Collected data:
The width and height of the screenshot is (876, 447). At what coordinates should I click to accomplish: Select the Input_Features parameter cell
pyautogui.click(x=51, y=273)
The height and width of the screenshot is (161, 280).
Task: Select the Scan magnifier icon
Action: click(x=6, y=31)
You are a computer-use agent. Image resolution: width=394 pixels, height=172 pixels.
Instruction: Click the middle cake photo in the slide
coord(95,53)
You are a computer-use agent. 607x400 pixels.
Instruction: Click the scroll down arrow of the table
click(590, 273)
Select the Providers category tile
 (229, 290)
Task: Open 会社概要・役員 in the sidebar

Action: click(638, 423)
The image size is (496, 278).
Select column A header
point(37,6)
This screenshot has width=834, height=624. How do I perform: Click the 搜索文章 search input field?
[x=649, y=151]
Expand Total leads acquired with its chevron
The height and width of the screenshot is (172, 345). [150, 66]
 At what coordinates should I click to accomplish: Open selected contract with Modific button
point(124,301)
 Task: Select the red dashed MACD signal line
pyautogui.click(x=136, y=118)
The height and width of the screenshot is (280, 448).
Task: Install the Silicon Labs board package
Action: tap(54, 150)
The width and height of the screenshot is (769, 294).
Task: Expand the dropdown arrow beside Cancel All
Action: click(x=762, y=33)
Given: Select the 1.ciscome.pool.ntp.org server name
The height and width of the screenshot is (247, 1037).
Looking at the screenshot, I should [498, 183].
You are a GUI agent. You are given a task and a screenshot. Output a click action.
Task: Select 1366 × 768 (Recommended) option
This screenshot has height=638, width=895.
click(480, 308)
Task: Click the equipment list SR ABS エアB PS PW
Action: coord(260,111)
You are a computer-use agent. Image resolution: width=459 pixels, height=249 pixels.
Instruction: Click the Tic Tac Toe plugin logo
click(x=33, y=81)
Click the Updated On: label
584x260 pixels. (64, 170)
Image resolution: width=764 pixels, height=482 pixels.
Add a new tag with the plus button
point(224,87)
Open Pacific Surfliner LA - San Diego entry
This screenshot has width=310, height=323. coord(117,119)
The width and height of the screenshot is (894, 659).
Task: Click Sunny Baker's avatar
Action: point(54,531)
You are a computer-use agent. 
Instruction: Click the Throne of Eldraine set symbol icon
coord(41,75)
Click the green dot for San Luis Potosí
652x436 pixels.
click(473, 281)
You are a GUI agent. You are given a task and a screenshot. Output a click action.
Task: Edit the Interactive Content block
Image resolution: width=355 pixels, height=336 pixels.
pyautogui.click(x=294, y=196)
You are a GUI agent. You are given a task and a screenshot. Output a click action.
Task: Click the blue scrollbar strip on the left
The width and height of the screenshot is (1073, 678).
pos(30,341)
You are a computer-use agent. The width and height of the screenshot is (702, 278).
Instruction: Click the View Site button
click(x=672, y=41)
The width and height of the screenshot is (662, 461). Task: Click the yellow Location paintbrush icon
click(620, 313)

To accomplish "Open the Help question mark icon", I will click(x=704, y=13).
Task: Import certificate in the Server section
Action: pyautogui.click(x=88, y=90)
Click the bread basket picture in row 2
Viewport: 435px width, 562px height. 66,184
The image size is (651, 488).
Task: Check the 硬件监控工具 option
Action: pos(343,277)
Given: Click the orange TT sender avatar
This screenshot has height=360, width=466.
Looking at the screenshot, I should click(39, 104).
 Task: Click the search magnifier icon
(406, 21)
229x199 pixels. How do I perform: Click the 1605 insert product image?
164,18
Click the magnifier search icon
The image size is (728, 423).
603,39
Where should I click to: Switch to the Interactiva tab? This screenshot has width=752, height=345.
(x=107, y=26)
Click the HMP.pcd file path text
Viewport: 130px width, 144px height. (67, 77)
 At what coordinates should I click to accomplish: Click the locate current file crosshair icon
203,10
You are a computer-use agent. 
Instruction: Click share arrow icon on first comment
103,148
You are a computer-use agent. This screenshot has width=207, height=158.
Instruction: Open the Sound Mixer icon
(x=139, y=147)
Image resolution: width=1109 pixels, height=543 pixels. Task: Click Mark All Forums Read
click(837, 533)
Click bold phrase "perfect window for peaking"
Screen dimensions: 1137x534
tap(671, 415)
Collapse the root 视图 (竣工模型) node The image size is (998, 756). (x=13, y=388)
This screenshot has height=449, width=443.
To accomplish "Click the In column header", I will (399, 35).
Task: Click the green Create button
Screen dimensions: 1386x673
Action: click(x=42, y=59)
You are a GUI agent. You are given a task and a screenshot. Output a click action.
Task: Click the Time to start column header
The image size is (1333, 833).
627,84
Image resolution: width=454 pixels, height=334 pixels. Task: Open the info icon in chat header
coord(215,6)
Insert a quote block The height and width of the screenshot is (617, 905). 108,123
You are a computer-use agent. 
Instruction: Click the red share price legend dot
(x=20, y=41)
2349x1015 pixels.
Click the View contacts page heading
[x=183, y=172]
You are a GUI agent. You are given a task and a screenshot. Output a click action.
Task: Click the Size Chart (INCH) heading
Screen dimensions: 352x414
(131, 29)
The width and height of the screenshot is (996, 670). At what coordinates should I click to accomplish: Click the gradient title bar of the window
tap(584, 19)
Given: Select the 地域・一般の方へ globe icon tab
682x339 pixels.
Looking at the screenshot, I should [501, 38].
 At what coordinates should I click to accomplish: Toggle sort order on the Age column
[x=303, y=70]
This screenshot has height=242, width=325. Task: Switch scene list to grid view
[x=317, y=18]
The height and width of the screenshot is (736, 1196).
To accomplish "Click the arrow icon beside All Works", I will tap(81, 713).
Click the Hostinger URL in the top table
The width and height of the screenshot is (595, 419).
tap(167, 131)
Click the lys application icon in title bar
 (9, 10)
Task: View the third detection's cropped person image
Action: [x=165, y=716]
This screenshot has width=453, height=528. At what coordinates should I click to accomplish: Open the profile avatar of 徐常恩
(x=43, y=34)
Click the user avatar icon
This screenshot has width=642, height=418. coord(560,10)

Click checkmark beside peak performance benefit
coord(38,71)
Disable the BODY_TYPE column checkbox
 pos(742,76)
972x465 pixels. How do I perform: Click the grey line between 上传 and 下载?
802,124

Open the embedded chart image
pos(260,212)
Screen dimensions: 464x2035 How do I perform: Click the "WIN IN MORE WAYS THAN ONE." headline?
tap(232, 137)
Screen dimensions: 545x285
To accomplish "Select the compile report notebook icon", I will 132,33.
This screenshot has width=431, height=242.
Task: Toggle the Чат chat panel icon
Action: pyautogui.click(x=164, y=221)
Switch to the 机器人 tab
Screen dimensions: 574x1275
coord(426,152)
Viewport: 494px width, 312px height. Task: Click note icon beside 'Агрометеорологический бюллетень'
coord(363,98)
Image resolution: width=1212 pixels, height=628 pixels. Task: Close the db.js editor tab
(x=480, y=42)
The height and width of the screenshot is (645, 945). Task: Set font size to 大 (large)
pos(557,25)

**AIM OF THE TASK**
Each line of the data that includes "block" should be copied.

**ANSWER TO THIS EXERCISE**
Task: Edit the Interactive Content block
Insert a quote block The height and width of the screenshot is (617, 905). 108,123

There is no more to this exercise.